"Para que possam renascer." Produtores de ovelhas e cabras podem receber apoio financeiro em Mação

Créditos: Artur Machado/Global Imagens (arquivo)
O concelho de Mação, no distrito de Santarém, quer contrariar a realidade das últimas décadas. A quebra do número de ovelhas e de cabras é superior a 80% e, por isso, a câmara aprovou um apoio financeiro para os produtores que têm rebanhos
O presidente da Câmara Municipal de Mação, José Fernando Martins, afirma, em declarações à TSF, que faz falta ter mais animais no pasto porque a região "era muito virada para a silvicultura e para a agricultura". "Uma agricultura de subsistência em que todas as famílias tinham normalmente um rebanho, do qual viviam e faziam um complemento para a vida", refere. O autarca lamenta que este " tipo de rebanho e produção tenha desaparecido", visto que chegaram a ter "contabilizados na década de 1980 cerca de 30 mil pequenos ruminantes e agora são quatro ou cinco mil". "Foi uma redução drástica", sublinha.
O apoio local para ajudar os produtores de ovelhas e cabras de Mação será "na ordem dos dez mil euros". "É uma coisa simbólica. Aquilo que está aprovado é que para ovinos adultos reprodutores seja pago 12 euros por cada um e para caprinos adultos reprodutores cerca de 16 euros. É um valor para podermos incentivar produções", destaca.
O presidente da Câmara Municipal de Mação explica esta ajuda financeira só está disponível para "residentes no concelho" - que devem "submeter a candidatura nos serviços da autarquia" e depois "é feita a verificação dos dados". "As pessoas vão ter de comprovar uma situação tributária regularizada, mas é um procedimento simples. Isto é um trabalho feito em articulação com o veterinário municipal que tem os registos de todas estas cabeças de gado", garante José Fernando Martins.
Em Mação não falta trabalho para as cabras e para as ovelhas, já que estes "pequenos ruminantes" podem ser "controladores da floresta e dos campos agrícolas", evitando o "problemas dos incêndios". Por outro lado, "temos produtos tradicionais de excelência e um bom clima, nomeadamente para a cura de queijo", diz, acrescentando: "É de especial importância que estes animais possam renascer."

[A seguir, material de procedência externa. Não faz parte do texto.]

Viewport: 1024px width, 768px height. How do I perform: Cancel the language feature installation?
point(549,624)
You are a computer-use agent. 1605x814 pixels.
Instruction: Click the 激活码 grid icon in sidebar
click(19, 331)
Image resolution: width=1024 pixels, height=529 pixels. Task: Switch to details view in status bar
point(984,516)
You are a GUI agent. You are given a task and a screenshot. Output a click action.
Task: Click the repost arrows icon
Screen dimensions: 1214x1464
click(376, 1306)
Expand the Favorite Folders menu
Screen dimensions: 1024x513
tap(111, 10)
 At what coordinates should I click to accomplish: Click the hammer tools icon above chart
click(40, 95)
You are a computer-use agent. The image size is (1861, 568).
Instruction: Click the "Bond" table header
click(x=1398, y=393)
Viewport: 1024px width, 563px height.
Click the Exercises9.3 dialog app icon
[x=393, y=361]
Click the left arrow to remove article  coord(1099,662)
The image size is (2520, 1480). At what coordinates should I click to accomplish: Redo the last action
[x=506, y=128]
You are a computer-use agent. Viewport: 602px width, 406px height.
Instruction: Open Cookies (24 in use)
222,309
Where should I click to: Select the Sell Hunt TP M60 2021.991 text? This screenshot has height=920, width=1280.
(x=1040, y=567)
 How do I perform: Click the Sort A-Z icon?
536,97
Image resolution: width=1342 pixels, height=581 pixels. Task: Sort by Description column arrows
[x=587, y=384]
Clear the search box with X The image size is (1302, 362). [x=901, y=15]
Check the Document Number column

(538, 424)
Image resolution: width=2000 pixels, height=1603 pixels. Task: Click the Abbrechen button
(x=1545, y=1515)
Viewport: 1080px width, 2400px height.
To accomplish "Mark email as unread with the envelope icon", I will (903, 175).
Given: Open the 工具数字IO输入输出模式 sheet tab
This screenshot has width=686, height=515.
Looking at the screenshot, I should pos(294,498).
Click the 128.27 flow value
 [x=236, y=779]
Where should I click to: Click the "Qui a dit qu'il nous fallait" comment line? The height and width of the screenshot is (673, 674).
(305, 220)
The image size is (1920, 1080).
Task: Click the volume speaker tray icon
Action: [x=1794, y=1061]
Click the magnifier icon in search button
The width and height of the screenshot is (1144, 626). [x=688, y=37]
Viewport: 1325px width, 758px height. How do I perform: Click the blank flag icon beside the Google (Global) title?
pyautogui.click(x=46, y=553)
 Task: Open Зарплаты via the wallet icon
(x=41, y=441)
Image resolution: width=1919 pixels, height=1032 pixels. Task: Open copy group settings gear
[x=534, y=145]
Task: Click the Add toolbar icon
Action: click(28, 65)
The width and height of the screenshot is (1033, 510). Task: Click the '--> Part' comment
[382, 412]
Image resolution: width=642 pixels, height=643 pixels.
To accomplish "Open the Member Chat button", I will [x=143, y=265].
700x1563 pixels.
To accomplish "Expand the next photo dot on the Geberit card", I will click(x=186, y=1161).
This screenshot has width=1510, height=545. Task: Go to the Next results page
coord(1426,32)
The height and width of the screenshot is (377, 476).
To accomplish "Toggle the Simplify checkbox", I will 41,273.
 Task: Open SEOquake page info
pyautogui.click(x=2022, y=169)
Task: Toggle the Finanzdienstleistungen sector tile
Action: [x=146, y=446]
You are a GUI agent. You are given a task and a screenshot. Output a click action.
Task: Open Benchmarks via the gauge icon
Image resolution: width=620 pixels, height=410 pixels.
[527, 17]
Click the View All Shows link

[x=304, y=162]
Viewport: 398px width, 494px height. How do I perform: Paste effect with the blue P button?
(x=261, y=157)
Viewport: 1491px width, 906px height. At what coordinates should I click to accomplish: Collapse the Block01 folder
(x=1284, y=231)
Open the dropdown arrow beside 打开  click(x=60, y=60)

Para o líder do executivo de Mação, a redução do número de ovinos e caprinos no concelho deve-se "ao abandono dos terrenos e à falta de emprego, que obrigou as pessoas a saírem para o litoral e para as grandes cidades". "A agricultura deixou de ser rentável e nos anos 1980 começaram a surgir os grandes incêndios. A floresta e a agricultura eram as principais fontes de rendimento das pessoas que viviam aqui. Existiam as serrações de madeira, os campos agrícolas cultivados e os rebanhos de gado que faziam um complemento entre a parte da agricultura e a parte da floresta. Depois, a comercialização das carnes, do leite, dos queijos", destaca também o autarca.
"Eu costumo dizer em jeito de brincadeira e de verdade que muitos cursos superiores feitos nos anos 1960, 1970 e 1980 e muitos apartamentos nas grandes cidades tenham sido adquiridos com o dinheiro aqui da floresta, da agricultura e dos rebanhos", considera ainda José Fernando Martins.
De acordo com a câmara, as candidaturas ao apoio financeiro estão disponíveis até 30 de maio.